TASK DESCRIPTION>
Wherever the string "label" appears in the entries below, return the line that holds it.

Pixel coordinate grounding data>
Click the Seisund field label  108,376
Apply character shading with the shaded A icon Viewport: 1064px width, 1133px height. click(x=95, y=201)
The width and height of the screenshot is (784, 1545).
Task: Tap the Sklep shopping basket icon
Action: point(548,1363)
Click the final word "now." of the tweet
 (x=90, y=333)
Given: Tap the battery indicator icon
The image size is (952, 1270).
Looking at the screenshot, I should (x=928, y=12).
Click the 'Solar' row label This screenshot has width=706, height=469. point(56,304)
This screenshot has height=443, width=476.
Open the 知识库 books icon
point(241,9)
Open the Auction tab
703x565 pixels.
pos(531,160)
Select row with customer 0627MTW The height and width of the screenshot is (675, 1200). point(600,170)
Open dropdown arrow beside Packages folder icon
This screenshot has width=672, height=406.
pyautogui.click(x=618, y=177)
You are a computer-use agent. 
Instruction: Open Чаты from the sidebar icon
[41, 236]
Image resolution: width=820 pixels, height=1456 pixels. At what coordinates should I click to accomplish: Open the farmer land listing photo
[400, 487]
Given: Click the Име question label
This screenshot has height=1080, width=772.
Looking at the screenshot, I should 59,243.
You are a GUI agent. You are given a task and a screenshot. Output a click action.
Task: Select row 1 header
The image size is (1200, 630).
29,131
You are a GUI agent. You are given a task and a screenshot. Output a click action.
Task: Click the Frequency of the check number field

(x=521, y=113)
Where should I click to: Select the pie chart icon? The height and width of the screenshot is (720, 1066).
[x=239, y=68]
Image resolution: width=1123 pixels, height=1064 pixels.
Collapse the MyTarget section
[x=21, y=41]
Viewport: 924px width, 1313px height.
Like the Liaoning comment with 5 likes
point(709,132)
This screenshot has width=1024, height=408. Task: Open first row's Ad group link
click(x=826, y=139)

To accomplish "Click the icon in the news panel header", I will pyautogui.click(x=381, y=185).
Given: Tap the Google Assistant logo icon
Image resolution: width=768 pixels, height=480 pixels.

REPLY TO THE TASK>
Click the Seisund field label  108,376
Click the 'Solar' row label This screenshot has width=706, height=469. point(56,304)
Given: Click the Име question label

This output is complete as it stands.